In interactive workshops that involve demonstrations, practical application and group discussions, participants learn how to truly help “and not just provide solutions”, create safe spaces and even listen authentically. To teach empathy, for example, Chhetry implements a “shoe game”, where trying on someone else’s shoes—and finding out they do not fit—leads to the realisation that people’s experiences are different. “That’s why you cannot judge others. My pain could be small for you but your pain could be big for me,” he adds.

Why accepting yourself is key to healing

Addressing trauma is no small feat, and Chhetry imagines that if 100 people unloaded their pain onto him, the weight would be immense. Yet, rather than feeling overwhelmed, he considers it a privilege and, in fact, he feels honoured that survivors trust him enough to reveal themselves fully to him.
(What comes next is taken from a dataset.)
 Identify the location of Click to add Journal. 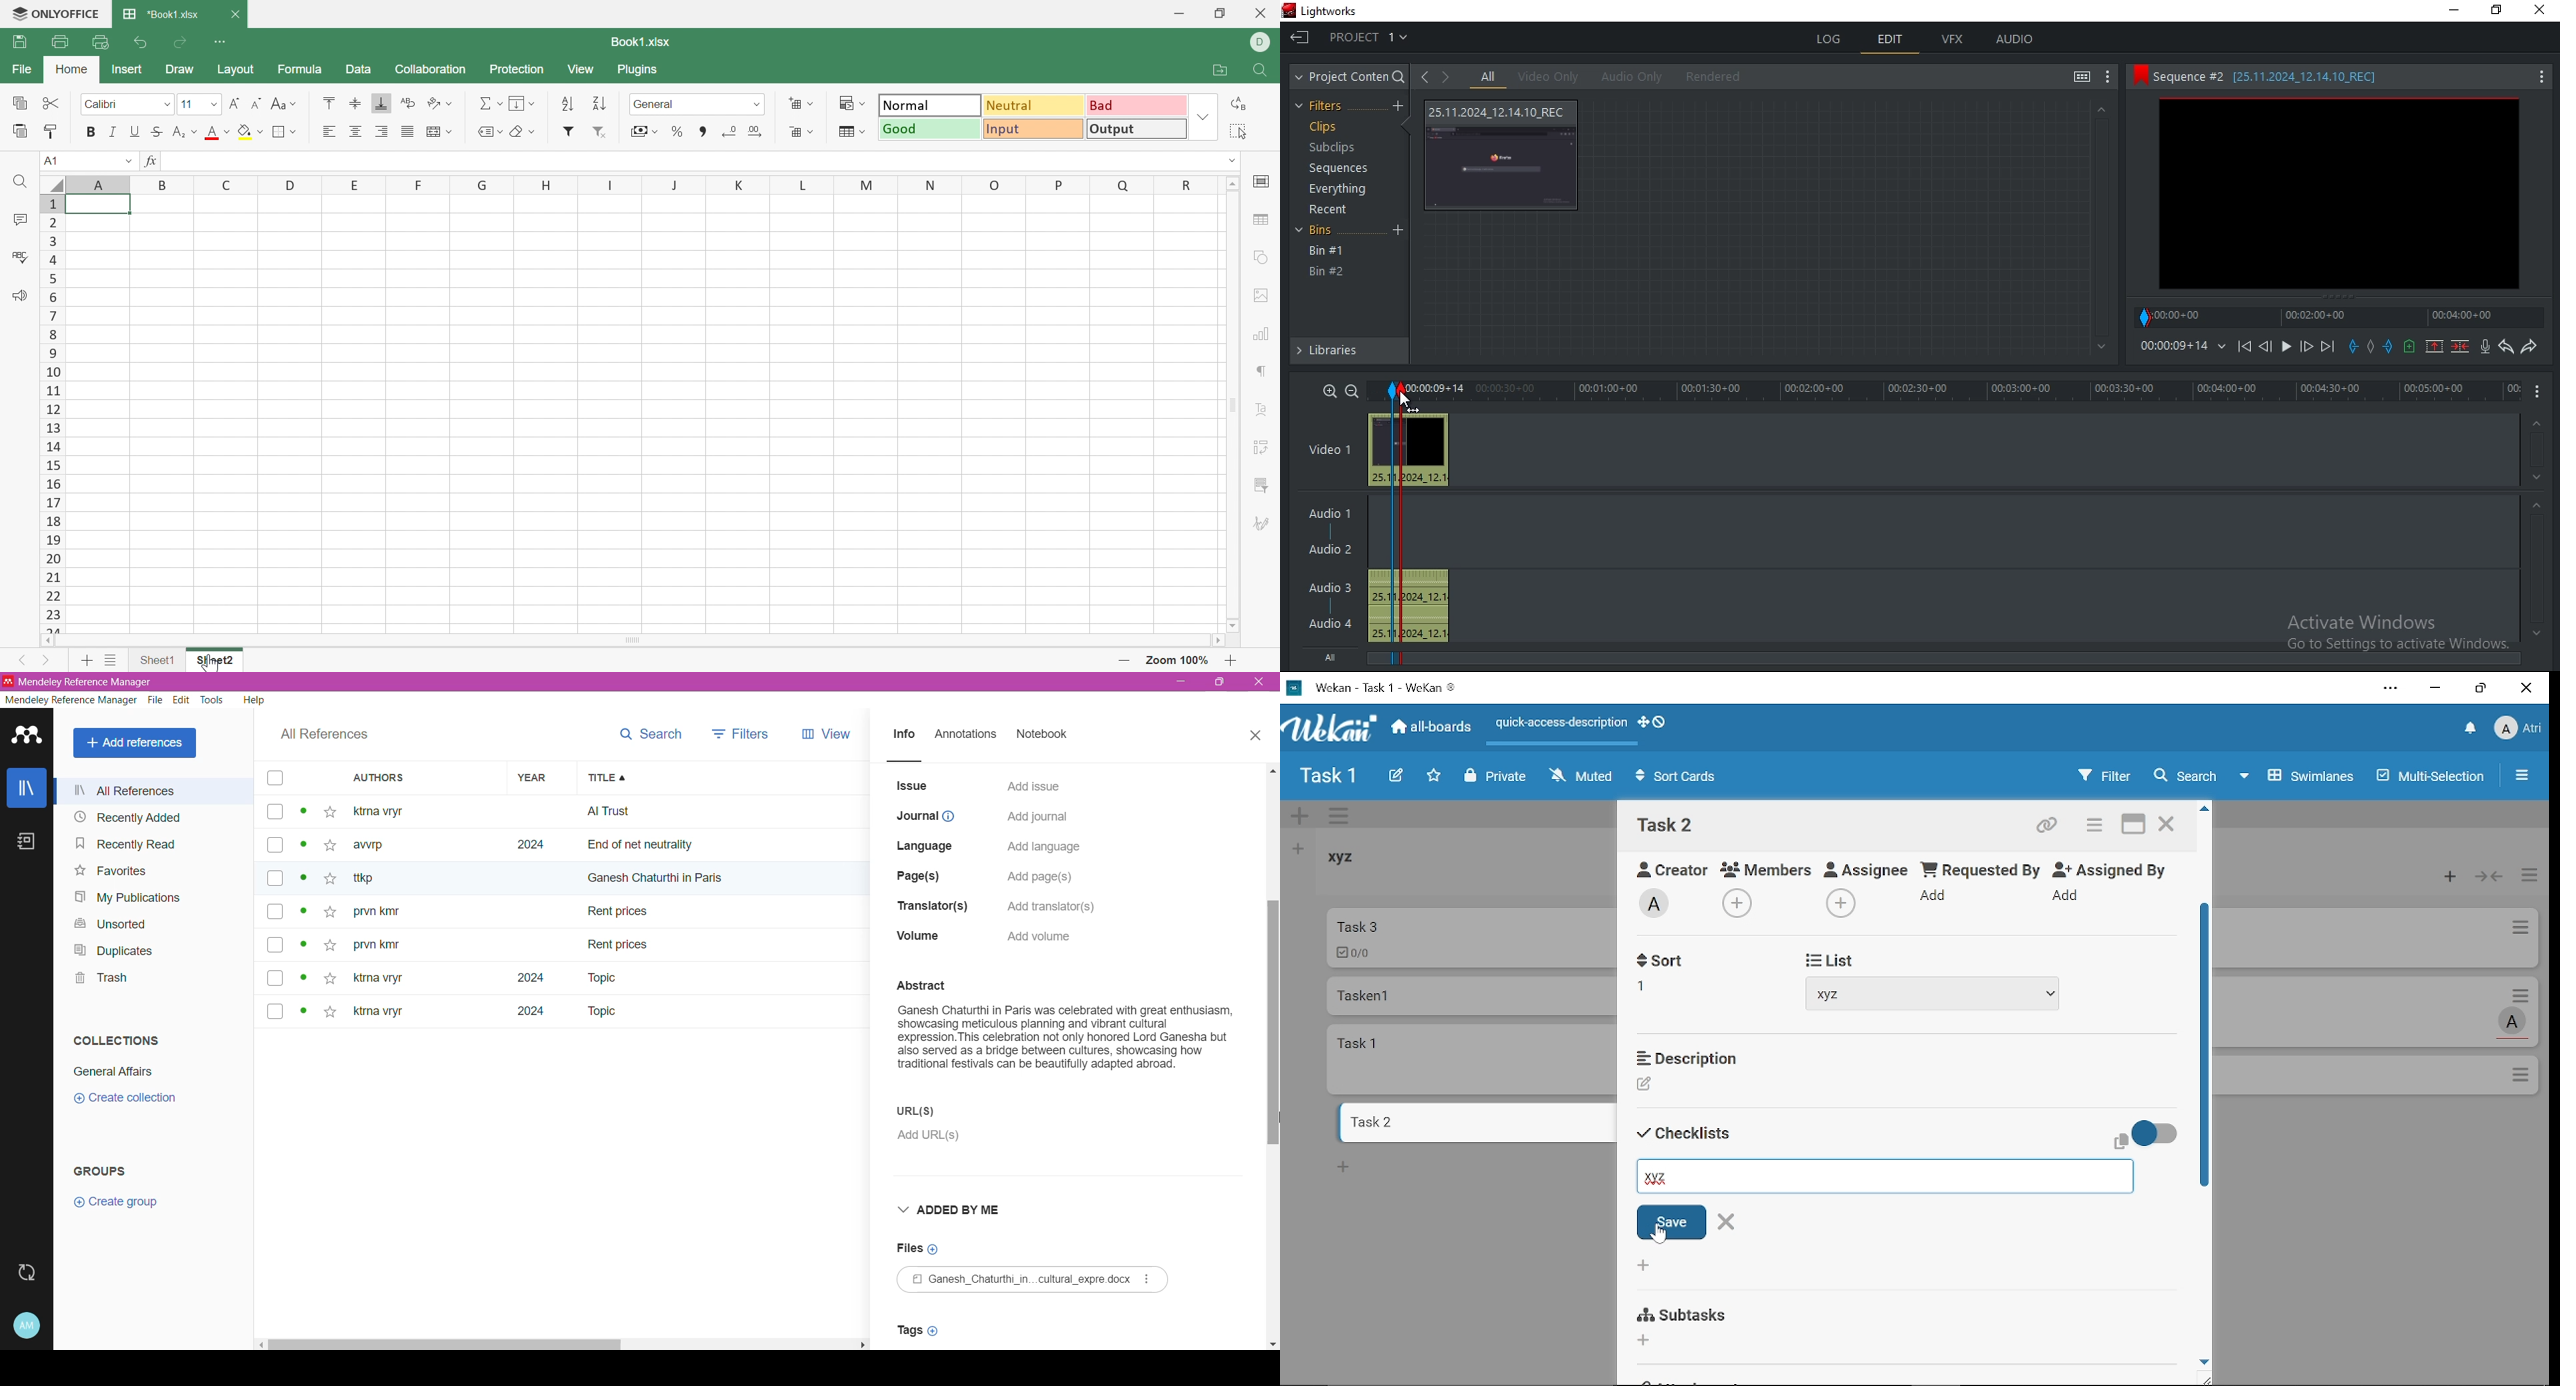
(1036, 819).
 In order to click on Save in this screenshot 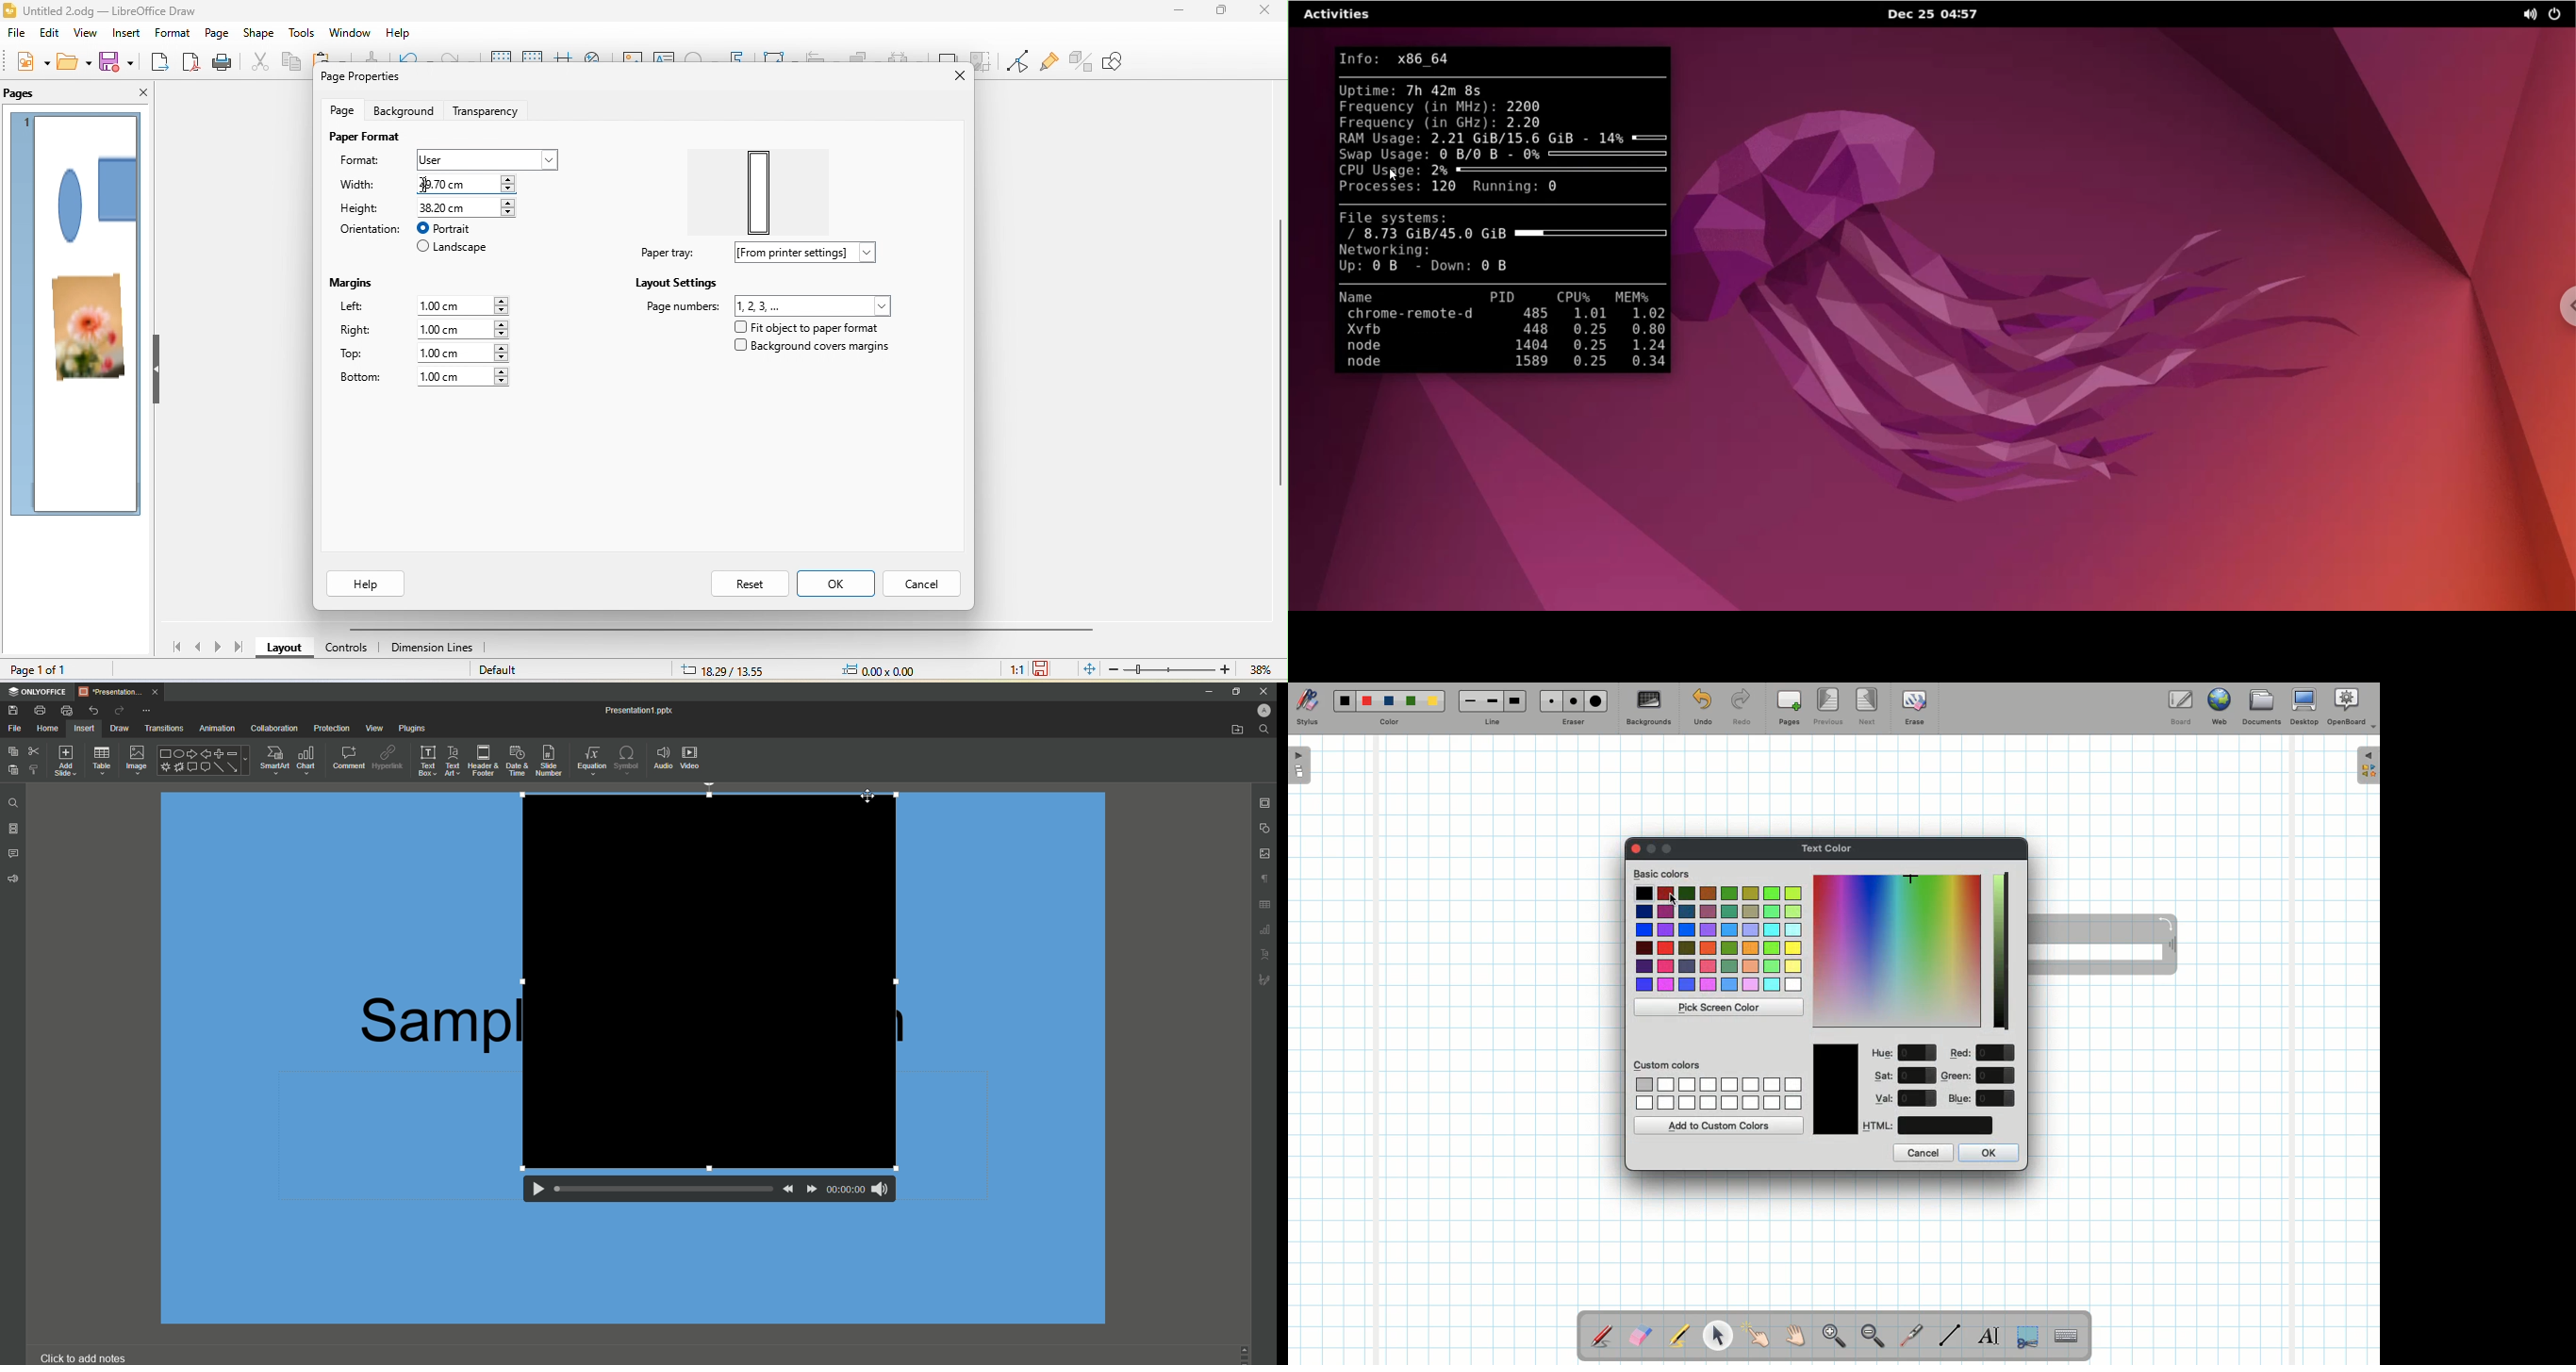, I will do `click(12, 710)`.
He admits, however, that the process can be emotional. “I cry sometimes, but they’re good tears,” Chhetry says before adding that his tears aren’t born of sadness but stem from witnessing the transformative power of these moments. Hearing how sharing their experiences has changed survivors’ lives fills him with hope. It has also been profoundly moving to see how their perspectives toward their families, their pasts and themselves have shifted. “The masterful thing is accepting oneself,” he says.

That’s really one of the most important things in the journey to healing. “You have gone through a lot of trauma and you don’t accept yourself and you’re nowhere,” he muses. “When you don’t forgive yourself, that’s hard. That’s a difficult life to live.” For the leader who has turned pain into purpose, letting go of guilt and shame is the key to finding peace.